It was all about age on Fathers Day

A truly great wine experience is often a combination of a great wine and the perfect moment to enjoy it. I had one of these on Father’s Day.

I thought it might be fun to share some of the stresses and sublime rewards of opening a bottle of wine older than many wine bloggers (though not this one), because although they are fairly rare, they are not necessarily impossible to find or afford.

Father’s Day is already a great indulgence, with a lie-in, gifts and cards from the kids, and not having to toss a coin to decide the designated driver for the drive home. I was given the opportunity to select the wine to accompany the delicious roast beef (Mum’s Aga-cooked meals with lots of home-grown vegetables are already wonderful), and so I headed off to the wine rack to explore.

Fortunately, some months ago, I divided up and labelled my father’s small collection into:

  • D: Drink
  • S: Special (can drink now, but it will keep, and make sure I am invited)
  • K: Keep (it will be better with a little more age)

… so it was the turn of an “S”. 

I found a bottle we bought together as part of a mixed case of single bottles of old vintages when we were living in Logroño, La Rioja, during the 2008 vintage. This was a Viña Ardanza, La Rioja Alta, 1981 the same wine I tasted the 2000 vintage of recently. 

The wine looked in great shape for something that had been in the bottle for almost 30 years, though I was getting mixed messages. First, the most obvious, was the ullage, which is the gap between cork and the top of the wine. If this is too great, it indicates that wine has escaped, and oxygen has probably got in. This was almost normal (GOOD).
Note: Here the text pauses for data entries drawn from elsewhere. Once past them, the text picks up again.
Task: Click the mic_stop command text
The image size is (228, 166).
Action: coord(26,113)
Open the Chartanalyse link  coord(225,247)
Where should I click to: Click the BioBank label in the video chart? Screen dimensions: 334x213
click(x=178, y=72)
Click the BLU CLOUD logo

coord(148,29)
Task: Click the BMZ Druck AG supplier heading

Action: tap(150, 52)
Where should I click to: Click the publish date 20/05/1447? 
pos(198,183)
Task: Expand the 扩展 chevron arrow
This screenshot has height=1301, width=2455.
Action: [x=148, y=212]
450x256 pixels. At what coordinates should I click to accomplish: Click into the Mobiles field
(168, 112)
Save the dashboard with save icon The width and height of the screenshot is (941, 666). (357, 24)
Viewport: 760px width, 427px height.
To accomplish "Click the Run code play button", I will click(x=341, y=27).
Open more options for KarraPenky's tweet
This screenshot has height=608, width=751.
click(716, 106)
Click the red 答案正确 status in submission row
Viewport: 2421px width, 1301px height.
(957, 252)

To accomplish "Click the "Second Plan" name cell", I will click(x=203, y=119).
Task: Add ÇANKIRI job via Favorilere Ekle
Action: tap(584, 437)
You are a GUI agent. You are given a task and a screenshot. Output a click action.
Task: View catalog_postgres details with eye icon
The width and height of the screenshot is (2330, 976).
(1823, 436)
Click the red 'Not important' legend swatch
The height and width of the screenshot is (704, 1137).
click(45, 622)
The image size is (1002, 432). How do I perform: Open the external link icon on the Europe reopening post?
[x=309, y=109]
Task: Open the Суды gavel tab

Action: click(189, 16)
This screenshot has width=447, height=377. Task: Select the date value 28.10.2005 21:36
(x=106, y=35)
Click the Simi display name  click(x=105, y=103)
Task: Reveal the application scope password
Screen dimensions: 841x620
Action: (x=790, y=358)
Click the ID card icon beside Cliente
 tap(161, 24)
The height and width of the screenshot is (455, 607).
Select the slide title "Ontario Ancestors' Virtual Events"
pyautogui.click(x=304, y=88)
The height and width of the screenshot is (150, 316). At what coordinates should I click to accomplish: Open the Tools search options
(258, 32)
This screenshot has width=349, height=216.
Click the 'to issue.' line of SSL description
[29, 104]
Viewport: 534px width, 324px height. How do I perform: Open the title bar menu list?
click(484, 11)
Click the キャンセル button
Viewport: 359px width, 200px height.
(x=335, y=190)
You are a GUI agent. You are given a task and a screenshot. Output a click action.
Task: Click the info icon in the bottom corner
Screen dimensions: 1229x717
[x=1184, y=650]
The cork was moist (GOOD), a little too moist (BAD), and was loose enough to move if you pushed it (BAD). Not really a great sign, but not a killer. In the end it split as I pulled it out (needed a Butler’s Friend really), but it wasn’t crumbling (GOOD), and the last section made a VERY satisfying POP! as it came out (GOOD). 

The moment of truth. A quick sniff … and … oh, yummy!

I decided to decant it. Old Rioja doesn’t have a great deal of sediment, but the wine had been locked in the bottle for 30 years and a breath of fresh air before drinking seemed only fair.

The colour was no longer the purple of young Tempranillo, nor the normal brick red of aged Reserva Tempranillo. This was definitely autumnal leafy brown, rusty and almost see-through, with a hint of reddishness in the centre to stop you wondering whether it was just oxidised (and effectively rusted to death).

Sniffing the glass brought to mind all sorts of images of things that would normally be warning sings that something was wrong, because most wines are mean to be drunk young and fruity these days. This wine was anything but, yet it was still vibrant in that it tasted “right”, despite having characters we might balk at normally.

The smell was really rich, balsamic, with hints of mushroom and lots of cedar and bit of damp bark, but in the same sense that a damp forest smell can be both fresh, clean and alive, yet also decomposing. The aromas were of spice not fruit, also a bit nutty. A world away from those wines that bring to mind little more than fruit cocktails. 

The revelation when we tasted it was the absolute velvety smooth feel, with soft tannins, but yet a freshness from the acidity that showed that this was a wine that had the backbone to survive all this time. There was something sweet and bright, with an impression of pepper on dark fruit, that added to the complex flavours of the cedar wood. And to top it all, it had what we call in the trade, “great length” – which means the flavours seemed to linger in your mouth even after swallowing, so the impression remained clear for ages.

This may seem a little over the top as a description of a single wine, but there are moments that remind you that wine is something special, evolving, and rewarding, and that drinking it at the right moment, in the right circumstance is a privilege to savour rather than something you can programme, and this was one of them.

I urge you to do a little digging and find wines from special years (birth years, wedding dates, memorable events) to savour with friends and family. They are not everyday wines, but you’d be surprised how affordable they are for such memorable experiences.

I trust the other fathers out there had memorable moments with their families too. Cheers lads!

 

Update: Some places to buy older vintages by the bottle:

  • SauternesSteve

    Vina Ardanza is a lovely Rioja – I remember selling this vintage years ago and I am not surprised that it has stood the test of time. My father and myself shared a bottle of 1996 Ch La Tour Blanche (no surprise there then) which was in pretty good nick too. Sauternes are excellent wines for anniversaries and special days as they generally age really well and are not too expensive either. They can be enjoyed on their own or with food. We went with strawberries, cream and Chocolate St Emilion but the wine would have gone just as well with a crispy roast chicken!

  • Tom Parnell

    Great post about (yes) a wine that just edges ahead of me in the age stakes. I didn’t think it remotely over the top to write at such length. Then again, I am hardly an avid devotee of brevity, myself…I enjoyed the damp forest simile.